Five percent of the net profit on the $200 IMBA jacket will be donated to support the 30-year-old organization’s efforts in education, lobbying, and all-around do-goodery. Like the NPR tote bag you probably forgot in your kitchen, the IMBA jacket will tell the world you’re doing your part. But of course, this is way more than a tote bag. Portland, Oregon-based Showers Pass makes some of the highest-tech waterproof and windproof apparel and accessories in the cycling industry, and the IMBA jacket is no exception.
The hardshell jacket features taped seams and waterproof zippers throughout. The hood can comfortably cover a helmet, or detach completely and stow in an interior pocket. Another interior pocket features a headphone port and is designed to keep your phone dry. Plus it’s big enough to comfortably fit my phablet and its LifeProof case. The generous front zippered vents extend from the armpits to the waist, and you don’t have to be doing 20 miles an hour to feel the breeze.
The overall build is relatively light for the level of deluge it’s meant to handle. In fact, it’s almost a quarter pound lighter than Showers Pass’s popular Refuge jacket. But that’s partly because it truly is just a shell. Its arms aren’t lined with any insulation, so if you want it to keep you warm, you’ll need some long sleeves underneath the IMBA jacket.
It’s not made of the supple 4-way stretch material you see on some lightweight shells, but it’s form-fitting nonetheless. It didn’t get tight at the creases around the shoulders and elbows like I’ve felt other hardshell jackets do, but it’s got that hardshell durability. I used the jacket primarily as a windbreaker while testing bikes in the Upper Peninsula of Michigan for our Bible of Bike Tests. There were some cold mornings, but once the sun came out, the IMBA jacket could be compressed enough to be stowed at the bottom of my lunch-ride-sized hydration pack.

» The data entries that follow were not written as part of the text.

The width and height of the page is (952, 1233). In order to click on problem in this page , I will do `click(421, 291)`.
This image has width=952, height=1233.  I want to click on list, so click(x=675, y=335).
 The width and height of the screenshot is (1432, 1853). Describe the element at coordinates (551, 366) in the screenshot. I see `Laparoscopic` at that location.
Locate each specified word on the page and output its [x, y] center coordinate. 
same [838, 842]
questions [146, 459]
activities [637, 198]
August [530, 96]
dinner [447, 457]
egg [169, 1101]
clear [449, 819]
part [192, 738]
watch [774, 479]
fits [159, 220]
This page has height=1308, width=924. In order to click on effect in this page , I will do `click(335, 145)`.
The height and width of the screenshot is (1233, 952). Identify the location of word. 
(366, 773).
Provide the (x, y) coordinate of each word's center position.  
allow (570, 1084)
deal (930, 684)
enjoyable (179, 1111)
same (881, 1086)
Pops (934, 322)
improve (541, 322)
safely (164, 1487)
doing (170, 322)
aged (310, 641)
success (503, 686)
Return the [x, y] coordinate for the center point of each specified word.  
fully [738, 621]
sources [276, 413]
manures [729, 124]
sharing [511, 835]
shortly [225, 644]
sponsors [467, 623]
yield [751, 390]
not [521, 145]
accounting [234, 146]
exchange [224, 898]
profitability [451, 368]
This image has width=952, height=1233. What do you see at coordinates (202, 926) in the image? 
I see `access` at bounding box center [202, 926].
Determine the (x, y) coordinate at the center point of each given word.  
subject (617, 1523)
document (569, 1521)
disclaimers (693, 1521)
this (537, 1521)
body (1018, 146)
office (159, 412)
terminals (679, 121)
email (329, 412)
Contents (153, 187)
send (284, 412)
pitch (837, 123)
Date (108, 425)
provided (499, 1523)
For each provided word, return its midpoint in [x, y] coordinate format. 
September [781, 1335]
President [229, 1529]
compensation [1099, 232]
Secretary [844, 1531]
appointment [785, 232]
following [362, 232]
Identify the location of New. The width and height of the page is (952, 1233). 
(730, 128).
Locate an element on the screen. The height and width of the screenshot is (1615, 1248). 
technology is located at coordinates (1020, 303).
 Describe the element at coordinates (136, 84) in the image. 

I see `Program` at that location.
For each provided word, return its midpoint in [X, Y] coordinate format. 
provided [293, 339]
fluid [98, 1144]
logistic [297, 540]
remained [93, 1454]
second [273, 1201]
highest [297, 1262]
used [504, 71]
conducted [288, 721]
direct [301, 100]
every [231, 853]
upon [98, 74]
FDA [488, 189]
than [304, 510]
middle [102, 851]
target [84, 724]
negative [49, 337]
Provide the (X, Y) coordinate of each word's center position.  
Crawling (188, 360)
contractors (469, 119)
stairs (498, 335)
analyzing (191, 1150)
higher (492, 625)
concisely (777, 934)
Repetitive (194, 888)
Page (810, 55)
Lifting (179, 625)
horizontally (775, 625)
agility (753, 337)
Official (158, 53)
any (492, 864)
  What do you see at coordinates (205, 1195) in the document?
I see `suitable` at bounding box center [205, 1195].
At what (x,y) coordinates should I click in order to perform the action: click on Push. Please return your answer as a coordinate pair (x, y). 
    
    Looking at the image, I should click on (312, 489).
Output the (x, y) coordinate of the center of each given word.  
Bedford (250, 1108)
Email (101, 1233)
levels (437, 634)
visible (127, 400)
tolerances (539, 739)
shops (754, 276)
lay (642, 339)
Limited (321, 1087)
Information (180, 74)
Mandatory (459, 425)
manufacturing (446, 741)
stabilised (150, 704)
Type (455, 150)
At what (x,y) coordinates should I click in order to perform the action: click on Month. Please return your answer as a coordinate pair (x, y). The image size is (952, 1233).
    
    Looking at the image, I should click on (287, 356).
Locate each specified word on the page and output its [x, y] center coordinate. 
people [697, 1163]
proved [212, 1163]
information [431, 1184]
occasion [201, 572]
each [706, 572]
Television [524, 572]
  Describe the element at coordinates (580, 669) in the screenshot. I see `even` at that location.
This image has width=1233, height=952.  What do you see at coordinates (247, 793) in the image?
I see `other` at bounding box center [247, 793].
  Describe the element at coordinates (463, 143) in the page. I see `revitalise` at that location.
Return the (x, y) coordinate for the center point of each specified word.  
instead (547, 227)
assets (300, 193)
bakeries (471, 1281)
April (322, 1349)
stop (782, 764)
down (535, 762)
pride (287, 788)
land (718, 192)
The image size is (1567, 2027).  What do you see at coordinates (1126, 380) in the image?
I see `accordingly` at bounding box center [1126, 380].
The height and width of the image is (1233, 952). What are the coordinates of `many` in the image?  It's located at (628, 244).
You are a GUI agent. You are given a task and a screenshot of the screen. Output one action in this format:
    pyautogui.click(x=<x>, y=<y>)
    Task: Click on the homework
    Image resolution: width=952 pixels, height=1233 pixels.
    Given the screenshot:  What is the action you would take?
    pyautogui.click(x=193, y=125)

I didn’t get to ride the IMBA jacket in the rain until my day-long layover in Chicago, where the municipal rental bikes are as plentiful as the bars are. The reflective piping and logos make it a worthy urban accessory, and even the orange colorway has a monotone understated style that doesn’t scream “On your left!”
It’s rare that any apparel item does triple duty so well. Showers Pass is helping mountain bikers fight for our rights in trail advocacy, stay dry on the trails, and look good while bar-hopping.